Agent \(\alpha\) has action set \(X_\alpha\) and utility function \(U_{\alpha}(x_\alpha,x_\beta)\); likewise for agent \(\beta\). We consider these agents “aligned” if they can be modeled as a single super-agent. What does this mean? There are two ways to express this:
- The agents choose actions \((x_\alpha^*,x_\beta^*)\) such that there is no better (for both of them) action they could arrive at through co-ordination.
- The agents choose actions \((x_\alpha^*,x_\beta^*)\) which maximize an “aggregate utility function” (a utility function which satisfies some sensible properties, like being increasing in both agents’ utilities).
… in other words the agents act in a way which is Pareto-efficient.
In particular, alignment can be achieved by trade.
For instance, suppose we have a good G, with \(X_{\alpha}=[0,\infty)\) the “quantity of \(G\) consumed” by \(\alpha\) (with the quantity consumed by \(\beta\) set to \(q-x_{\alpha}\) always, so \(X_{\beta}=\varnothing\)) and \(U_{\alpha}(x_{\alpha})=\log(x_\alpha)\); \(U_\beta(x_\alpha)=\log(q-x_\alpha)\) (\(q\) is the total quantity of G).
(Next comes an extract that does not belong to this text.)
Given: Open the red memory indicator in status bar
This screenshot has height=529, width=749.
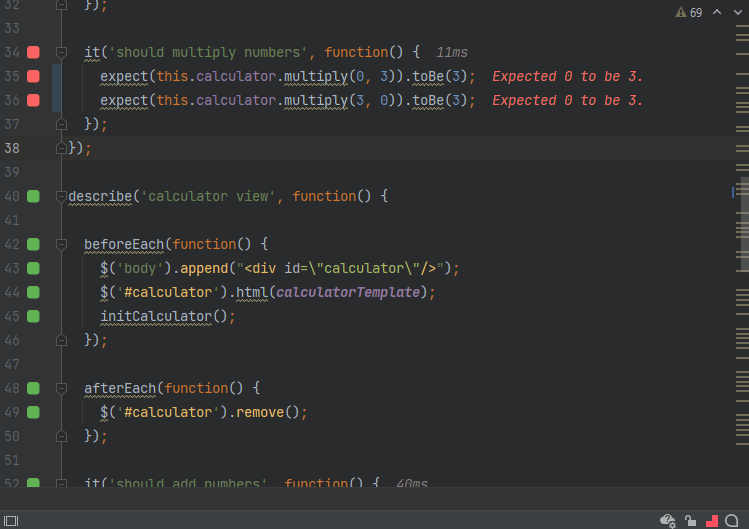Looking at the screenshot, I should (x=712, y=520).
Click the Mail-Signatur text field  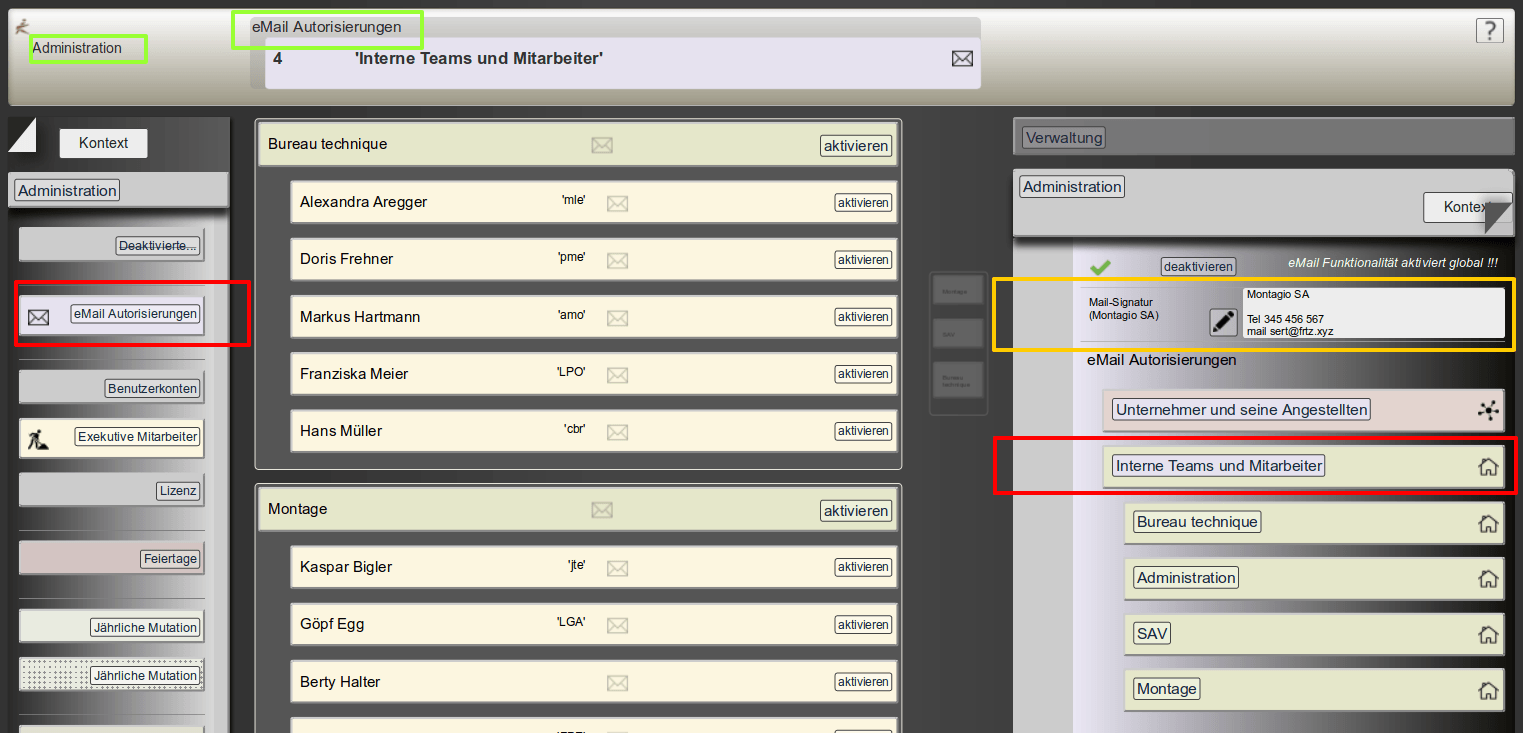tap(1372, 313)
In the absence of trade where \(\alpha\) is the only actor, the Nash equilibrium is \(x_\alpha=q\) which gives \(\alpha\) a utility of \(q\) and \(\beta\) a utility of \(-\infty\).
However we might consider the following “expanded game”, where:
- There is a third agent \(\mu\) whose action is represented by “the price of \(G\)”. It acts by charging agents a price \(p\) for the amount of \(G\) they consume. Its goal is to minimize disequilibrium, i.e. \(U_\mu=-|q-x_\alpha-x_\beta|\)
- Then \(U_{\alpha}=\log(x_\alpha)-px_\alpha\) and \(U_{\beta}=\log(x_\beta)-px_\beta\).
Then the Nash equilibrium occurs at \((q/2,q/2,2/q)\). This also maximizes \(U_\alpha+U_\beta\).
It is also possible to think of all of the above as a constrained optimization problem with prices as Lagrange multipliers, etc.